Рассказы - - Остановка в Х.Проза и поэзия >> Переводная проза >> Белль, Генрих >> Рассказы Читать целиком Генрих Белль. Остановка в Х.
-----------------------------------------------------------------------
Пер. с нем. - Л.Лунгина.
В кн.: "Генрих Белль. Избранное". М., "Радуга", 1988.
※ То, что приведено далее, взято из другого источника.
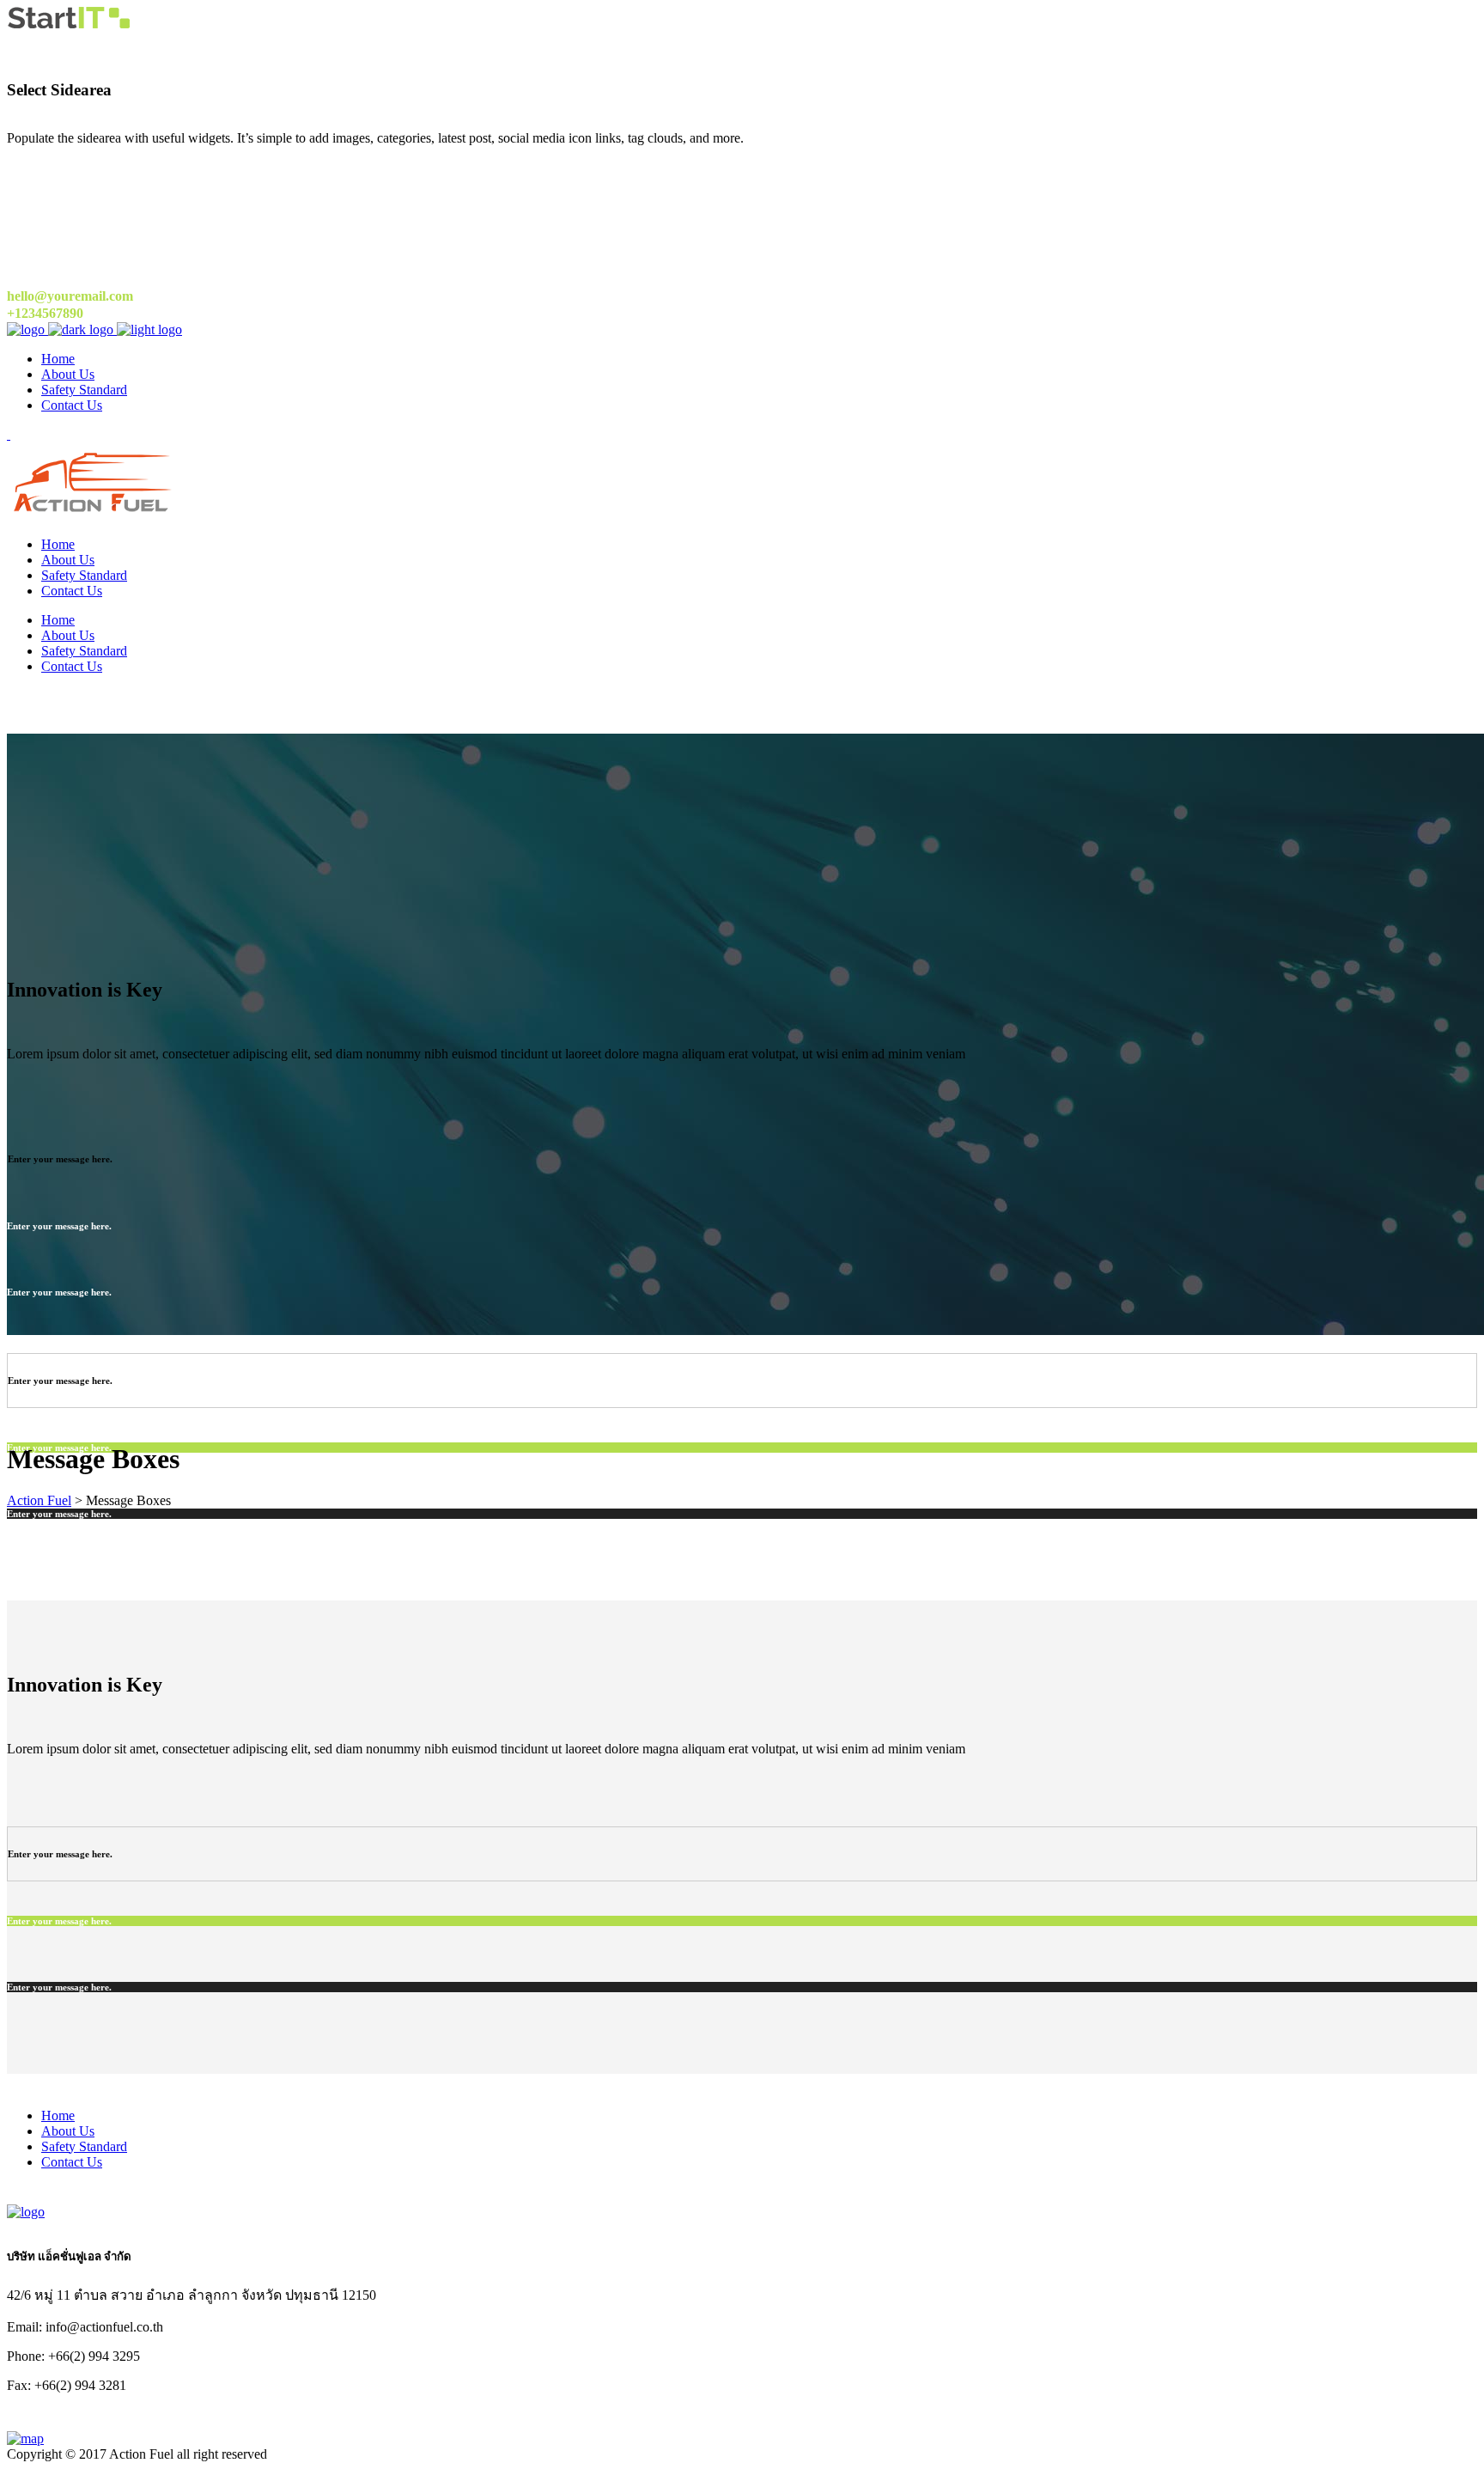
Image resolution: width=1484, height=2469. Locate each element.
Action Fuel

OCR & spellcheck by HarryFan, 7 November 2001
-----------------------------------------------------------------------
Когда я проснулся, меня охватило чувство полной потерянности: мне
казалось, что я плыву в темноте, словно в лениво колышущейся, но никуда не
текущей воде. Будто труп, который волны навсегда вытолкнули из глубин на
безжалостную поверхность, меня несло, слегка покачивая, и я не находил
опоры в этой кромешной тьме. Я не чувствовал ни рук, ни ног - они как бы
не принадлежали мне; обоняние, зрение, слух тоже были как бы выключены;
нечего было видеть, нечего было слышать, ни единый запах не предлагал мне
своей поддержки; лишь нежное прикосновение подушки к затылку связывало
меня с действительностью, я ощущал только свою голову; мысли были
кристально ясные, но чуть заглушенные той мучительной головной болью,
которая всегда приходит после скверного вина.
Даже ее дыхания я не слышал, она спала тихо, как ребенок, и все же я
знал, что она лежит рядом. Бессмысленной оказалась бы попытка протянуть
руки и коснуться ее лица или шелковистых волос - ведь рук у меня больше не
было, воспоминание было только памятью мысли, но не чувств, призрачной
конструкцией, не оставившей никакого следа в моей плоти.
Как часто шел я по самому краю бытия, бесстрашно, точно пьяный, с
непостижимым равновесием шагающий по узкой тропинке над пропастью
навстречу своей цели, красота которой озаряет его лицо; я брел по
бульварам, скупо освещенным тусклым светом фонарей - нечеткий пунктир
свинцово-серых огней едва обозначал контуры реальности, казалось, только
затем, чтобы еще упорнее ее отрицать. Точно слепец, брел я в непроглядной
черноте улиц - они кишели людьми, но я знал, что я один, один.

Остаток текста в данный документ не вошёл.